Planet biru tempat manusia tinggal sekarang sudah mulai berubah.
Manusia bukanlah lagi makhluk hidup yang menjadi penguasa utama Bumi. Bukan. Kedudukan manusia sebagai sang penguasa Bumi telah tergeser oleh ras makhluk hidup yang lainnya. Makhluk hidup yang jauh lebih kuat, pintar, dan tak terkalahkan.
Vampire.
XXX
THE IMMORTALS © are. key. take. tour
Yu-Gi-OH! Duel Monster © Kazuki Takahashi
The Daybreaker © Lionsgate and The Spierig Brothers
XXX
Earth. Domino City. 2020
Suasana kota di siang hari tampak begitu sepi. Jalan raya yang biasanya padat tak ada satu pun mobil yang melintas. Tepi jalan dan pertokoan yang biasanya pada juga seolah-olah telah ditinggalkan oleh para pengguna serta pembelinya. Begitu sepi, bagaikan kota mati.
Namun, suasana kota beralih 180 derajat saat matahari mulai tenggelam dan bulan serta bintang ganti menerangi bumi. Ratusan gedung dan bangunan tinggi di kota itu menyala, seolah-olah sinar rembulan telah membangunkannya dari tidur panjang. Pintu-pintu dan jendela mulai terbuka menyambut malam. Aktivitas yang luar biasa padat juga terjadi di jalan raya. Orang-orang berlalu lalang di trotoar untuk melakukan kegiatan mereka. Para murid juga mulai melakukan kegiatan belajar mereka di sekolah.
Dunia, telah terbalik.
Aktivitas siang hari telah ditinggalkan dan aktivitas malam hari dimaksimalkan.
Sebuah mobil berwarna hitam meluncur mulus melewati jalanan yang cukup padat. Sang pengemudinya adalah seorang pria berambut cokelat dan bermata biru. Jemari tangannya yang pucat mencengkeram setir dengan begitu erat sementara mata birunya menatap lurus ke jalanan yang semakin lama semakin terlihat lengang. Mobilnya telah ia arahkan ke sudut kota yang tidak terlalu ramai penduduk, menjauh dari keramaian kota.
Jauh dari kehidupan.
Mobil sedan berwarna hitam itu akhirnya menepi di sebuah pondok kecil di pinggir danau. Pondok itu begitu terpencil dari mata dunia dan orang lain. Hanya ia dan penghuni pondok itu saja yang mengetahui keberadaan pasti pondok , bahkan danau itu.

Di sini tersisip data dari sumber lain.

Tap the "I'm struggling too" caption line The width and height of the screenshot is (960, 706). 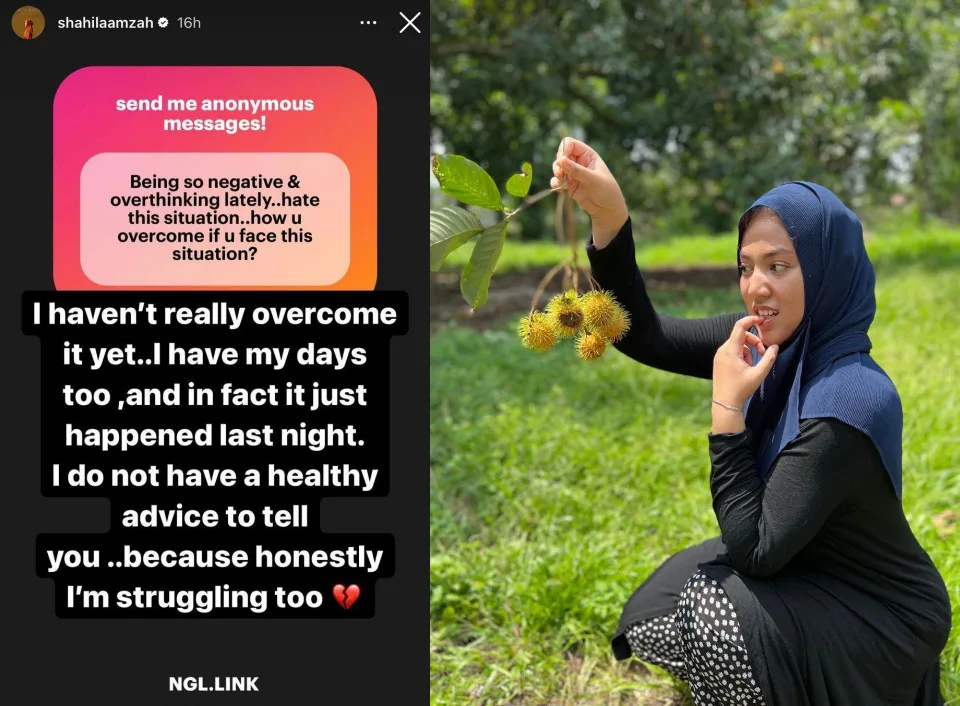195,597
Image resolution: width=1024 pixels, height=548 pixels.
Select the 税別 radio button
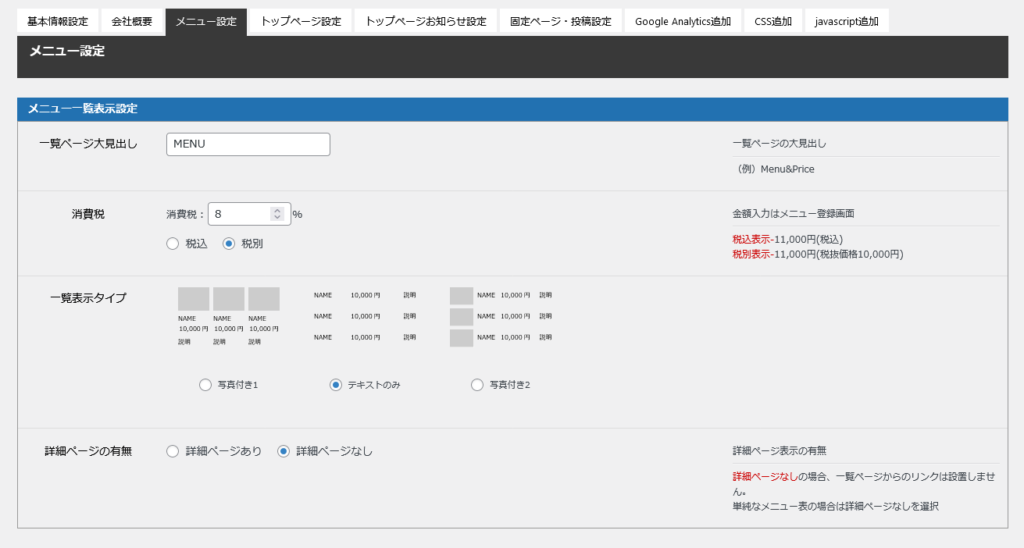pos(229,243)
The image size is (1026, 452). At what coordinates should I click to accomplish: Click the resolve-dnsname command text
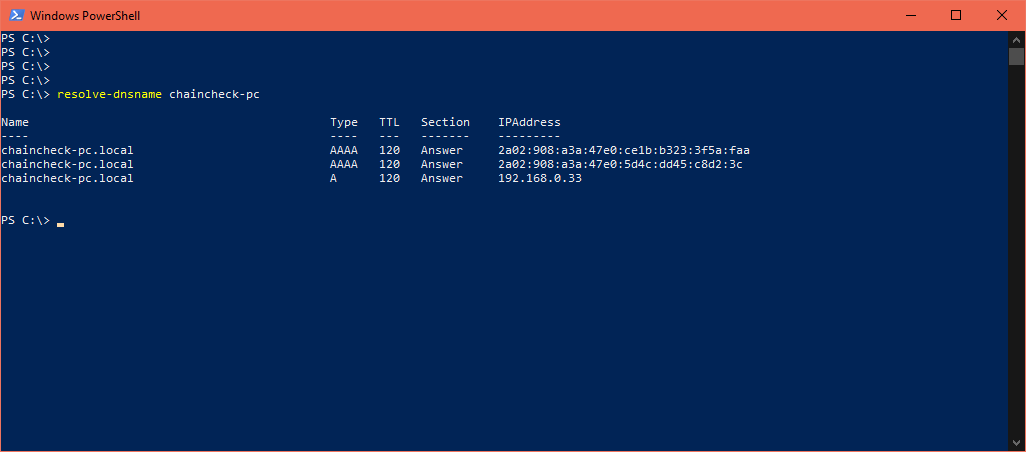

Sang pemuda merapikan sedikit penampilannya mengunakan sebuah cermin infra merah. Setelah yakin dengan penampilan sudah cukup rapi, ia meraih beberapa kantung cokelat dari kursi belakang dan membawanya turun dari mobil. Langkah kakinya yang begitu pasti teredam oleh tebalnya rerumputan. Mata birunya masih terfokuskan pada pondok kecil yang semakin lama terlihat semakin jelas. Kayu gelondongan yang menjadi bahan utama pembentuk bangunan tampak bersinar pucat di bawah pantulan bulan. Pintu kayu yang menjadi satu-satunya jalur masuk mulai terlihat, membuat sang pemuda tersenyum.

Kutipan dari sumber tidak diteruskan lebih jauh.